あと少し。それは具体的にどれほどの期間なのだろうか。群島諸国に滞在して数日が経過した後に考える。カイルが女王騎士としてここにいるのであれば、彼がファレナへ戻る事がその時期の終わりを意味している。だがカイルは女王騎士を退任した。
「この後の行き先は決まっているのか?」
「いえ、特に」
滞在している宿屋の食堂で朝食を終え、一息つきながら問うとそのように返された。ファレナに戻るのかとは訊く気になれない。戻る気があるならば女王騎士退任はしないと考える故だ。

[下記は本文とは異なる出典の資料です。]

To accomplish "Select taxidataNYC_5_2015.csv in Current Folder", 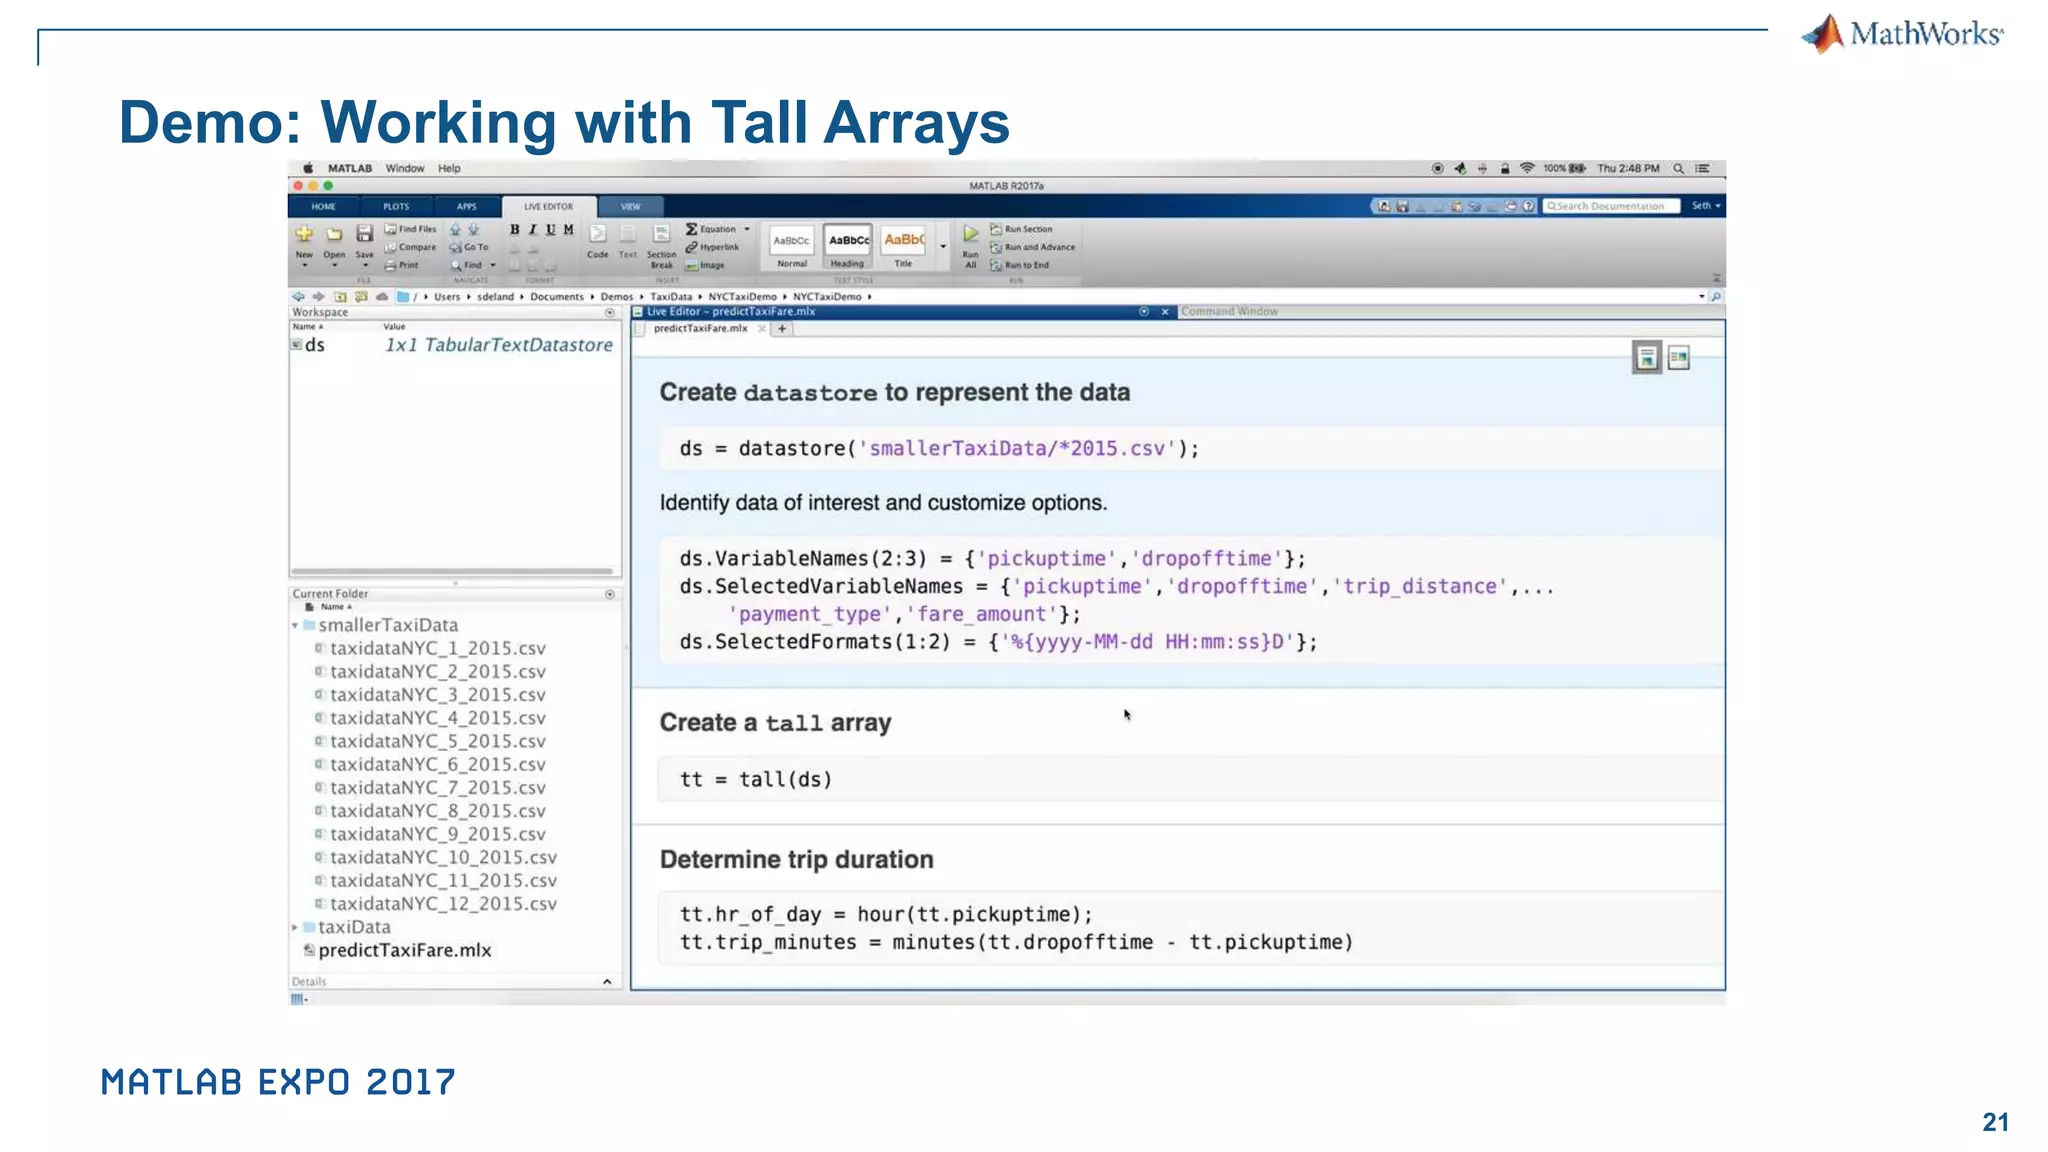I will tap(437, 741).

「俺はひとまずこの周辺を回るつもりだが……おまえはいつまで、俺と共にいてくれるんだ?」
その疑問を口にしてしまえば明確な終わりの時がわかってしまうので、カイルの口からその答えを聞く事を密かに恐れていた。別れが名残惜しいからだろう。よってこの話題には触れずに数日間を過ごしたがそれにも限界がある。一区切りをつけなくては、置いていこうと決めた彼への想いをいつまでも手放せない。覚悟を決めて問う。
「いつまででも」
「……?」
「数日前にあなたが言っていたのと似たようなものです。ゲオルグ殿さえ良ければ、オレは何処までもお供します」
「……」
何と答えを返せばいいのか。嬉しい、ならばこのまま共に。それらが今の気持ちではあるが安易に口にする事については躊躇う。カイルが自分に合わせてくれているかもしれないという仮定が、言葉を胸中に留めていた。
「もしかして、そろそろ一人で行動したい。そんな風に考えてますか?」
「違う」
今度は考えるよりも先に思いは言葉となった。
「少し、外の風に当たりましょうか。今のあなたは考えが凝り固まっているような気がするし」
彼に連れられ、宿屋から外に出る。またカイルに気を遣わせてしまった。これではファレナにいた時と何も変わらない。ひとまず灯台の方まで歩こうと言うカイルの提案に乗り、彼の隣を歩く。やはり気を遣ってくれているのか道中に先ほどの話はせず、今日の朝食も美味かった等と些細な事を相手は語っている。
「王子と一緒に来た時も思いましたけど。この国の料理も美味しいですよねー。人によっちゃ外国の食事ってのは全く口に合わない。なんて話もよくあるんですよね?」
「そうらしいな。フェリドがよく言っていた。自分の故郷は魚料理がとにかく美味いと」
「確かに言えています。あんなに美味しいお刺身を食べたのは初めてでした。ゲオルグ殿はフェリド様とご一緒で、色んな国に行った事があるんだから異国料理には慣れてそうだし……何でも美味しく召し上がりそうです。それと、甘い物は特に目がなさそうですね」
「あぁ。初めて訪れた国ではとにかく真っ先に甘味を探していた。フェリドにもよく笑われていたさ」
灯台の近くまで辿り着き、波止場からの景色を眺めながら答える。確かに自分は考え込み過ぎていたようだと海風に当たりながら実感した。心が先ほどよりも落ち着いたと思い、初めて気付く。
「ファレナのチーズケーキはどうでした? 国によって味付けも様々だと思うんですけど。って、訊くまでもないですよね。ゲオルグ殿、いっぱい買い込んでたから」
「お前の言う通りだ。ファレナには色んな種類のチーズケーキがあった。どれも絶品だったな」
「良かったー。それなら、ファレナでのいい思い出もゲオルグ殿にはあったって事ですね」
「チーズケーキだけがいい思い出だったわけではない」
たった今抱いた思いをこのまま話してしまってもいいのか。話す事で迷いはより強固になってしまうとも予想したが、カイルに聞いて欲しいという気持ちが最も強かった。
「耐えがたい事態も少なくなかった。だが、俺は全てを失ったわけではない。得られたものも存在している」
カイルとの秘めた関係や、フェリドの愛した家族との関わり。かけがえのない大切な思い出もあの国には存在している。
「ほんとに、そう思っているんですか?」
「嘘をついているように見えるか?」
「そうじゃないです。確認みたいなものですよ」
すっかり見慣れていた人好きのする笑顔を交えながら語るので、重要な話題への移り変わりを感じているがそれは間違いのようにも思える。
「思い出全部をファレナに置いていく。それであなたが満足なら何も言いません。でも、オレは思うんです。ゲオルグ殿はもっと欲張りになってもいいんじゃないかなー」
やはり話の続きをここでするのだろうと実感しながら相手の言葉を受け取る。彼の優しさは深く心に沁みた。本当にこの男の言う通りにしてもいいのか。